(Text and item location records)
§ §

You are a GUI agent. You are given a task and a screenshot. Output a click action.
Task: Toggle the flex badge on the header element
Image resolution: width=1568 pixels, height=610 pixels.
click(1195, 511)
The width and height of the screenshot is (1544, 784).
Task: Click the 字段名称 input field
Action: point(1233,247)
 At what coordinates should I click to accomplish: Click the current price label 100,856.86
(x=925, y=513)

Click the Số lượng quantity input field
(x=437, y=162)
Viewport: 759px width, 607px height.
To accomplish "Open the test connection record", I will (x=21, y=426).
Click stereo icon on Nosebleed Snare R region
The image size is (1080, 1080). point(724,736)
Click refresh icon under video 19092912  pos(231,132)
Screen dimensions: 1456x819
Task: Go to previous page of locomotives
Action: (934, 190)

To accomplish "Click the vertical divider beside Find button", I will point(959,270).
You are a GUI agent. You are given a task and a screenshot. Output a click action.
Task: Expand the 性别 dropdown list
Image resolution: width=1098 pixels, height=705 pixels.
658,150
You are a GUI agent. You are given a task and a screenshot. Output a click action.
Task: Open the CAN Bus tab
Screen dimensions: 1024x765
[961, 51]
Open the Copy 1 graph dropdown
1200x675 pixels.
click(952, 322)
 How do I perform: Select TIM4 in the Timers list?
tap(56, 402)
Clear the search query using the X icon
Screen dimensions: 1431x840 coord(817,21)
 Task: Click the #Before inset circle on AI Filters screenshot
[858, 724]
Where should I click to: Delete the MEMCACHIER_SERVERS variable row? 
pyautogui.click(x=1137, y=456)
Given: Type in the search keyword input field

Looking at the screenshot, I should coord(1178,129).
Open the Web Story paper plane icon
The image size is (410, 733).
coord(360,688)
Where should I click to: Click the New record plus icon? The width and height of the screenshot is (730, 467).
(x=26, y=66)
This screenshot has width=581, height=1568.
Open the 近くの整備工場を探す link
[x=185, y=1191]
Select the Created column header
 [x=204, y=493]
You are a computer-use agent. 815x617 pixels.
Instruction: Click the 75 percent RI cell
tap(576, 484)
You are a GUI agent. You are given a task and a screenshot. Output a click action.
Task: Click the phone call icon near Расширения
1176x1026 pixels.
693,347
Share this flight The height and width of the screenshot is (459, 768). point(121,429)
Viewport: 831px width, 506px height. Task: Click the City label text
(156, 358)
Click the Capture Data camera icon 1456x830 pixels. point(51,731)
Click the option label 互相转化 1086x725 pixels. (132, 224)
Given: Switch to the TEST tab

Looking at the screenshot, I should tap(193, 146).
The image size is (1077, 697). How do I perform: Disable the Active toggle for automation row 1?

§ §

[Stated problem]:
Could you gather every line of the data above that contains the string "Select"?

[Task output]:
 How do I perform: Select TIM4 in the Timers list?
Select the Created column header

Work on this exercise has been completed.